Très insuffisante ! Il est de la responsabilité des scientifiques, des centres hospitaliers universitaires, des laboratoires pharmaceutiques, des autorités de la santé, de produire des campagnes de sensibilisation, qui cibleraient l'information du grand public, et l'implication/la formation des parents dans l'observation du développement psychomoteur de leurs enfants, pour l'utilité du dépistage précoce, et l'aide à une prise en charge efficiente pour un travail sur la réinsertion sociale de l'enfant autiste.
Un dernier mot, un conseil en direction des familles ayant un enfant autiste.
Le silence des symptômes n'est pas toujours une garantie de bonne évolution, bien au contraire, puisque c'est dans ces contextes que se découvrent de nombreuses éclosions psychotiques.
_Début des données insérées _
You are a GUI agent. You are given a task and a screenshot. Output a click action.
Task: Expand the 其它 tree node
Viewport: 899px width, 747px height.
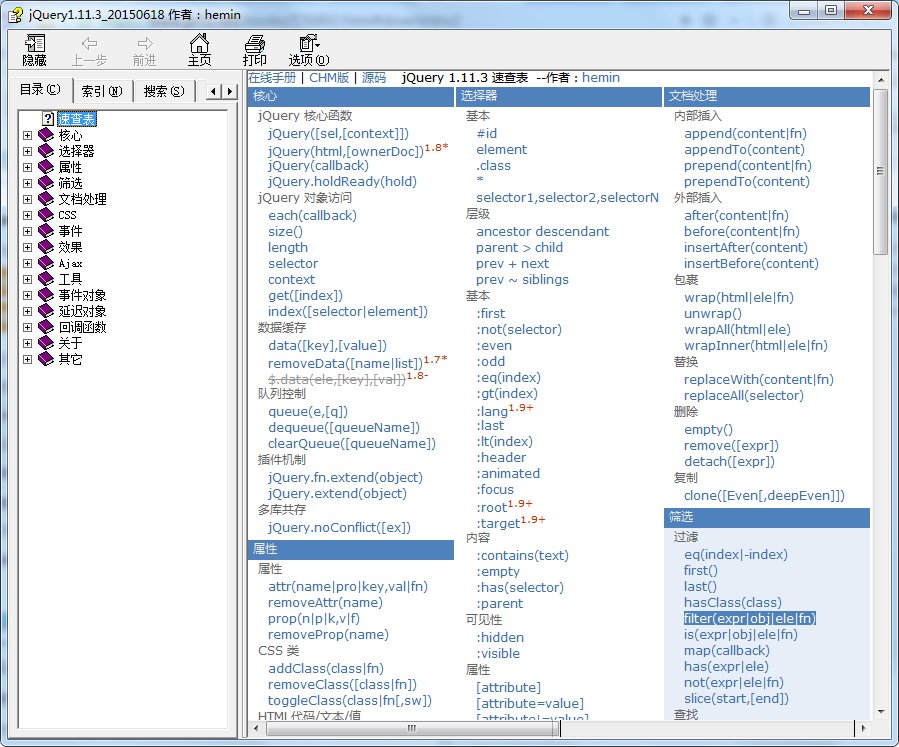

Comment se sont inscrits les organisateurs essentiels que sont la différenciation des visages étrangers puis plus tard l'opposition entre le oui et le non, porteuse des distinctions fondamentales entre le dedans et dehors, le conservé et le projeté ? Les anamnèses (consultations approfondies) des enfants autistes et psychotiques sont souvent étonnamment vides de ces informations. C'est dire combien sont importantes les consultations préventives et le rôle des médecins généralistes, des pédiatres auprès desquels ces signaux inscrits en creux devraient devenir hautement alarmants dans certains contextes. Les parents jouant alors un rôle central, ils sont les acteurs «traits d'union» dans l'observation du développement de leur enfant. Plus ils sont attentifs au signes (non-dits/non verbaux), plus ils s'intéressent au développement physiologique et psychologique de leur enfant, avec la distance suffisante, sans tomber dans l'excès, plus ils impacteront positivement, le processus du diagnostic et de la prise en charge. Les parents d'enfants autistes, se sentant très souvent coupables, ne doivent pas restés isolés, et doivent se rapprocher des associations spécialisées pour s'informer sur la maladie et sur le mode d'approche de communication avec l'enfant autiste. On citera à titre d'exemple, l'Association nationale de l'autisme.